If you want to transform your body by losing fat and increasing muscle definition, it can sometimes be challenging to channel all of the advice, excitement, and anxiety into a simple, effective plan of attack. Here are the four areas you need to have nailed down to enjoy a simple and effective body transformation- without the unnecessary stress.


#1: Weekly Regimen
First determine how many strength and cardio workouts you need to complete each week. In general, you will need 2-3 strength workouts and up to 3 interval workouts. Once you determine what your weekly workouts will be, schedule them in your week- ideally with at least a day between strength workouts. Put your workouts on your calendar like any other important appointment and now all you have to do is show up.


#2: Nutrition Approach
How are you going to approach nutrition? Will you be eating 4 meals a day or 6? Will you be having starches with all of your meals or only some? Which meals will you have starch with? How often will you splurge? Define your nutrition plan. Don’t leave anything out. Once you know what your plan is, you won’t have to wonder how you are doing in the area of nutrition. You are either following your plan or you aren’t. The simplest place to start is by eating meals that contain protein and produce every 3-4 hours, eliminating refined starches and added sugar, and drinking plenty of water.
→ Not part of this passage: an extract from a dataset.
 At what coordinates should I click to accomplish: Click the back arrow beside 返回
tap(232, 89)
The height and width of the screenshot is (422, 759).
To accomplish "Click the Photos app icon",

Once your results slow down following this approach (our Phase 1 nutrition approach), it may be time to look at carbohydrate timing and other more advanced nutrition strategies.


#3: Food Prep Strategy
Now that you know what you are going to be eating, you have to make sure that you have the right foods available at the right time. Without a food prep strategy, you are destined to fall off the nutrition wagon quickly. There are many food prep strategies that you can employ. A few popular ones are the Sunday ritual, the Twice Weekly Ritual, and the Cook Double Ritual. For the Sunday Ritual you cook all of your meals and snacks for an entire week, package them in individual containers and then store them in the fridge and/or freezer. The Twice Weekly Ritual is similar to the Sunday ritual only you prepare less food since you will complete the ritual twice. The Cook Double Ritual is where you cook twice the amount you need at each dinner and pack the leftovers for the next day’s lunch. Your personality and food preferences will determine which ritual works best for you but the most important thing is to pick one and stick to it. If it doesn’t work for you, pick another.

#4: Tracking Method
To reduce the severity of your ride on the emotional rollercoaster that can sometimes come along with a body transformation, pick at least one tracking method for both your actions and your outcomes. This helps you minimize the amount of times you will find yourself saying, “I don’t know I just FEEL like I’m not doing so well. I mean I haven’t cheated or anything but I just FEEL like I could be making more progress faster”. Tracking what you have done and the results your actions have produced makes it a lot easier to determine if you are getting results and what actions are contributing to your rapid results or lack thereof. You can use a journal to record your meals and workouts to easily assess how closely you stuck to your plan or use our Boot Camp Scorecard to get your total daily points based on your workouts and nutrition. To measure your outcome, you can watch our Self Measurement Video on the member blog and track your circumference measurements and weight or have your boot camp coach take your progress pictures every 4-6 weeks. One of my personal favorite outcome tracking methods is the “jeans method”. Get a pair of jeans that are too tight (preferably ones that don’t button). Try those on every 2 weeks and note how the fit changes. Regardless of what the scale says, you will know you have made progress when you can confidently rock those jeans outside.

Now you see, losing fat and transforming your body can be a simple and manageable task when you use our Four Factor approach.